**REQUIREMENT:**
Find and copy each line of the records where the string "computer" shows up.

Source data
= = = = =
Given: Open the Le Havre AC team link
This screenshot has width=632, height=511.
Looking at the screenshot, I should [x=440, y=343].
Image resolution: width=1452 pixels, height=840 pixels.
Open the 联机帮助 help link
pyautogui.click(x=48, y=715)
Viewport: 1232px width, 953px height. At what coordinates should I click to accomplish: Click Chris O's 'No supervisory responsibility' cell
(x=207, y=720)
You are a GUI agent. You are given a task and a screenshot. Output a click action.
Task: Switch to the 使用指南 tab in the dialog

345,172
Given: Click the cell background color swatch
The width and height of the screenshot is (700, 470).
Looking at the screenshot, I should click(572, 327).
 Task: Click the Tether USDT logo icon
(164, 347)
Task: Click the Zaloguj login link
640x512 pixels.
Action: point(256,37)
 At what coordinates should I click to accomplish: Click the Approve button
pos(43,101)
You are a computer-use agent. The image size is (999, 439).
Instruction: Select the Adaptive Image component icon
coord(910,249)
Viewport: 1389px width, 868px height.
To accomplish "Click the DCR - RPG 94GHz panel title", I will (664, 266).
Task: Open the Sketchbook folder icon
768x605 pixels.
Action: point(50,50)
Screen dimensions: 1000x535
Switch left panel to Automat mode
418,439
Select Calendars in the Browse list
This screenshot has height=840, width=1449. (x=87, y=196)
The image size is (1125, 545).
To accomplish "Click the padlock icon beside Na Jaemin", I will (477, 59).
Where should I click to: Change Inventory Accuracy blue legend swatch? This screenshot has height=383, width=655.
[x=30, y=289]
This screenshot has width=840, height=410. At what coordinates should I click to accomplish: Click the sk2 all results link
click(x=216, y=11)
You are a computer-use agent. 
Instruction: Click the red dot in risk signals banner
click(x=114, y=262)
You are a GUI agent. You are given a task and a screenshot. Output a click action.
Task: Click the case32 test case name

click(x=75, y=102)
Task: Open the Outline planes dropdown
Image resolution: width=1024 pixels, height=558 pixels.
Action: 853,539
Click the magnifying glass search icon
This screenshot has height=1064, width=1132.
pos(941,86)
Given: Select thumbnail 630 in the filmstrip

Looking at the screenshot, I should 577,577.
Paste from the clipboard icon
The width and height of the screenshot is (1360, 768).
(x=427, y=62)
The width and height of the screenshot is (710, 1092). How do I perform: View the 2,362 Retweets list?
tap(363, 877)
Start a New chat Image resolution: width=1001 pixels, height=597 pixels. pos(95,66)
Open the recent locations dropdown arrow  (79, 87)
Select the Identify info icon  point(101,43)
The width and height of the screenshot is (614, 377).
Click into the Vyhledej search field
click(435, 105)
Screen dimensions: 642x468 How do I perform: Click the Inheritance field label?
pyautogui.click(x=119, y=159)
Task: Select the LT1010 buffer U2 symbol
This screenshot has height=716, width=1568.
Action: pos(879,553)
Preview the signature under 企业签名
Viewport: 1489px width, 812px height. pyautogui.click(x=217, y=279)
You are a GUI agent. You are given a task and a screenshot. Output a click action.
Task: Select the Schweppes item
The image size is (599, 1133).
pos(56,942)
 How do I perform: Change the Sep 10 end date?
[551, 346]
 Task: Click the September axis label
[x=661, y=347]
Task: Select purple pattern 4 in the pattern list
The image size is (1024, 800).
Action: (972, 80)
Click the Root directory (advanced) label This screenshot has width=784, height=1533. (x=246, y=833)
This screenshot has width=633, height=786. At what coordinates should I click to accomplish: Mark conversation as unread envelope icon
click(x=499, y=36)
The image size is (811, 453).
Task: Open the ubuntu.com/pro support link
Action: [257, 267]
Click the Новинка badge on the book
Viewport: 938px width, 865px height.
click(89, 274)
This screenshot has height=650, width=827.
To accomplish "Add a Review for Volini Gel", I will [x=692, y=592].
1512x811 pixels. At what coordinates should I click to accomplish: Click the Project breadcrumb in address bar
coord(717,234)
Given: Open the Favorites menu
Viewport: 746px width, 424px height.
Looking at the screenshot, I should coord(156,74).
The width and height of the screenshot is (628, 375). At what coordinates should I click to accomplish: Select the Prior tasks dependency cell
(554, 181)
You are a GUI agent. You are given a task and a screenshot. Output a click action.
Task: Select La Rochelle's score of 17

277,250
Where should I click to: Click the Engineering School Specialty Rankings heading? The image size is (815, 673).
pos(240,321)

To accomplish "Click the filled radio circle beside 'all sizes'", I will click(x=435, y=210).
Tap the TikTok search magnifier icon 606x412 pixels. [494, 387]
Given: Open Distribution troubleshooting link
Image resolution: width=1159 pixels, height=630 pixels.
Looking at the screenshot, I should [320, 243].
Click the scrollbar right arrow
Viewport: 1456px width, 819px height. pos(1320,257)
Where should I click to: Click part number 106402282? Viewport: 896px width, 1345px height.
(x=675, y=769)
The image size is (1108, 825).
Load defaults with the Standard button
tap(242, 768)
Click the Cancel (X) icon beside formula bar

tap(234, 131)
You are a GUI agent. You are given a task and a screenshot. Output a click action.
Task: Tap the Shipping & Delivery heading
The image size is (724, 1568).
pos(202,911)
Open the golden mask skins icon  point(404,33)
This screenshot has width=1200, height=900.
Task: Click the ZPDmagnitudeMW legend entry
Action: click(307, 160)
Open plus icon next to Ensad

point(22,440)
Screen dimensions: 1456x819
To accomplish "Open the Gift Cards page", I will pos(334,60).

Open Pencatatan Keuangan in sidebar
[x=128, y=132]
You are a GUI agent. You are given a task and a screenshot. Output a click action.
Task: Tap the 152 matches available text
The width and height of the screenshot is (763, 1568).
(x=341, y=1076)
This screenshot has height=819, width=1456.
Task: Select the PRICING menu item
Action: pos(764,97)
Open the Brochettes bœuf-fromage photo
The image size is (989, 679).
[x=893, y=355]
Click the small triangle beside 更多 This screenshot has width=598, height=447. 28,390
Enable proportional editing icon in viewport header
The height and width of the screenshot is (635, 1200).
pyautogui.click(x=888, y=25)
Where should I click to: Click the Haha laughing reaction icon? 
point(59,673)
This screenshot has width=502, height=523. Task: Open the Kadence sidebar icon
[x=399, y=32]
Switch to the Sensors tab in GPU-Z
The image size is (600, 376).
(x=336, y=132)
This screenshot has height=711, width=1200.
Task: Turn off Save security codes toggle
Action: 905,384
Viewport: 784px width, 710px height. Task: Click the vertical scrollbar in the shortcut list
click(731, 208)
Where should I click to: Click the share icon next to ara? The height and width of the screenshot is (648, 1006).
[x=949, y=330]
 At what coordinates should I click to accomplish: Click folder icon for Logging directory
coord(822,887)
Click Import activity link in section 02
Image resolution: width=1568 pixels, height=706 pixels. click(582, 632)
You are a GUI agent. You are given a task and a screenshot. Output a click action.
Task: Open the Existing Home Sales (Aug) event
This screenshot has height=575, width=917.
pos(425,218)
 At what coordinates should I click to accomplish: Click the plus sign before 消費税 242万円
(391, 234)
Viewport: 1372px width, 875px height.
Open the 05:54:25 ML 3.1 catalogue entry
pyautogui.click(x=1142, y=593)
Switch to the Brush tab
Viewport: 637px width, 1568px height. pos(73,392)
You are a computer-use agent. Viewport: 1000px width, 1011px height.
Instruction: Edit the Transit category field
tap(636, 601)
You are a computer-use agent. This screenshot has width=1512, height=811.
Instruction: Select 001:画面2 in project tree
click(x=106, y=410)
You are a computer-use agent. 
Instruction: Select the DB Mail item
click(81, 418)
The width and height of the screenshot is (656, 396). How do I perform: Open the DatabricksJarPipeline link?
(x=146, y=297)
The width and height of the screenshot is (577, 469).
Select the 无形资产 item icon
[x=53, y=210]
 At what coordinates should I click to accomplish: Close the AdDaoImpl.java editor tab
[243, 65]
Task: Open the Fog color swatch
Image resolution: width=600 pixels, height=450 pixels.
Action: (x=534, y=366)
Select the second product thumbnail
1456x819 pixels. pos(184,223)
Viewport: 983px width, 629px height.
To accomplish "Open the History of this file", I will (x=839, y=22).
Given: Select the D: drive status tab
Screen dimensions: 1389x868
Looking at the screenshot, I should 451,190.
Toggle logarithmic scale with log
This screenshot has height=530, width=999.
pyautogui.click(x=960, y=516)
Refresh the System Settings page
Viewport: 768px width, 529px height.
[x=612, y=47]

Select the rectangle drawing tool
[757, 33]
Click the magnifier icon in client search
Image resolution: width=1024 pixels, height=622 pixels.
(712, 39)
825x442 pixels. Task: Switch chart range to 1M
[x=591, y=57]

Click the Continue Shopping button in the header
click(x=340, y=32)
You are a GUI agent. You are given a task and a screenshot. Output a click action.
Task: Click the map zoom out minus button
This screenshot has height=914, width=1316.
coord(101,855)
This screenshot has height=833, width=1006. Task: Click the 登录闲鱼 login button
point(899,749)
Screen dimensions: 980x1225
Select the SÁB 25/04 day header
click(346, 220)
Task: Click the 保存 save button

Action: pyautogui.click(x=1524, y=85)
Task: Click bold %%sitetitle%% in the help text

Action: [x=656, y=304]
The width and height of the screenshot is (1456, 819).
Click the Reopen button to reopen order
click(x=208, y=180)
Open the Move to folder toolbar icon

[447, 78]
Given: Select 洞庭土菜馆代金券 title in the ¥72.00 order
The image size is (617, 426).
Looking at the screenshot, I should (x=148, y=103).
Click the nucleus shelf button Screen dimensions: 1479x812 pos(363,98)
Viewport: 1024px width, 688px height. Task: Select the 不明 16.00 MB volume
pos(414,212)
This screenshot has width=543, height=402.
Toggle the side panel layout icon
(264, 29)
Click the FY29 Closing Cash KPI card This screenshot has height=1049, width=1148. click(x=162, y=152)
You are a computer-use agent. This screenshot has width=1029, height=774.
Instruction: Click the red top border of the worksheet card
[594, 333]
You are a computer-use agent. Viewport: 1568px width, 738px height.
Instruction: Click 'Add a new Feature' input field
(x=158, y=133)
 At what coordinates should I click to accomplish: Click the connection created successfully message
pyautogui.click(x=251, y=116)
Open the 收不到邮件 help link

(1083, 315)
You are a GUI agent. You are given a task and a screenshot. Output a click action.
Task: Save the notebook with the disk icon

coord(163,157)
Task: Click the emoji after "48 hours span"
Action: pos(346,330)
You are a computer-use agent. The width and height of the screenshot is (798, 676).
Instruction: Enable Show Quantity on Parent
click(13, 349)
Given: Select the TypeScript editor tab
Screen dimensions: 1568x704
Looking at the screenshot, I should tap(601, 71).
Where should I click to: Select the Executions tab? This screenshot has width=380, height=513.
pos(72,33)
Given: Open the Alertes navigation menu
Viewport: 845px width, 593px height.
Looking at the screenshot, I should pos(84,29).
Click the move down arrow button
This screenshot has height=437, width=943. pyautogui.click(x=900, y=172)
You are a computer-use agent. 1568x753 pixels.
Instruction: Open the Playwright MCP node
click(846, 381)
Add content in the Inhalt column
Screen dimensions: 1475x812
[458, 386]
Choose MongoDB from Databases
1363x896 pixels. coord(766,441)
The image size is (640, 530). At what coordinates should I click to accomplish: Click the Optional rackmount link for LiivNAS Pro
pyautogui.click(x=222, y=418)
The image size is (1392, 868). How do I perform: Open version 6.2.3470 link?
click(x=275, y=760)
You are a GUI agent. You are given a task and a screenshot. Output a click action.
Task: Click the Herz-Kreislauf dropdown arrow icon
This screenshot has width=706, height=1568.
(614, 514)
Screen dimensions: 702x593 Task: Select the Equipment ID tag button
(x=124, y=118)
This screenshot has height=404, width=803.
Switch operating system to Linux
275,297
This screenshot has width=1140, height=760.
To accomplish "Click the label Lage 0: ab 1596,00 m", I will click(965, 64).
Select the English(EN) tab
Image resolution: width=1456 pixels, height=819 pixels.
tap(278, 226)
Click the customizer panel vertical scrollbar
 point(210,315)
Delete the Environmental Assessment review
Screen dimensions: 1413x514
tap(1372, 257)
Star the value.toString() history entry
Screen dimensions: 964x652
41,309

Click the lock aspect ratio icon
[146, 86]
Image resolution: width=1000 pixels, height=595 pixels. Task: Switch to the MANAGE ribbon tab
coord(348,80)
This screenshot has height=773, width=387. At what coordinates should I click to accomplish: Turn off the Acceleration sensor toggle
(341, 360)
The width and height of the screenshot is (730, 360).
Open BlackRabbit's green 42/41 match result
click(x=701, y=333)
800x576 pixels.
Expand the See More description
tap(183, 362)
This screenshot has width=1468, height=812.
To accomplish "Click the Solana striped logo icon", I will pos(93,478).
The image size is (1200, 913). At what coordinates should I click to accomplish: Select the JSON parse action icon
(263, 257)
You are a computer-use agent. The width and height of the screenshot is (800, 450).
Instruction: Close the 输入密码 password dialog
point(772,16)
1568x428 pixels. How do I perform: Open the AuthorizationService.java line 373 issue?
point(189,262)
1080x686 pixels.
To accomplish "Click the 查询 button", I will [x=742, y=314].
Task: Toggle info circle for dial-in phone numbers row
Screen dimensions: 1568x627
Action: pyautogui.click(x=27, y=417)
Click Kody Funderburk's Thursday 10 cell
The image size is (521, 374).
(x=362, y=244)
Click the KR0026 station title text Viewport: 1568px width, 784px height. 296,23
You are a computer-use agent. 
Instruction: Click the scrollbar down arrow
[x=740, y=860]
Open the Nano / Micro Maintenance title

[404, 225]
= = = = =
**EXPECTED ANSWER:**
You are a computer-use agent. The image size is (999, 439).
You are a computer-use agent. 
You are a computer-use agent. Viewport: 1000px width, 1011px height.
You are a computer-use agent. This screenshot has width=1512, height=811.
You are a computer-use agent. 
You are a computer-use agent. This screenshot has width=1029, height=774.
You are a computer-use agent. Viewport: 1568px width, 738px height.
You are a computer-use agent. The width and height of the screenshot is (798, 676).
You are a computer-use agent. 1568x753 pixels.
You are a computer-use agent. The width and height of the screenshot is (800, 450).
You are a computer-use agent. 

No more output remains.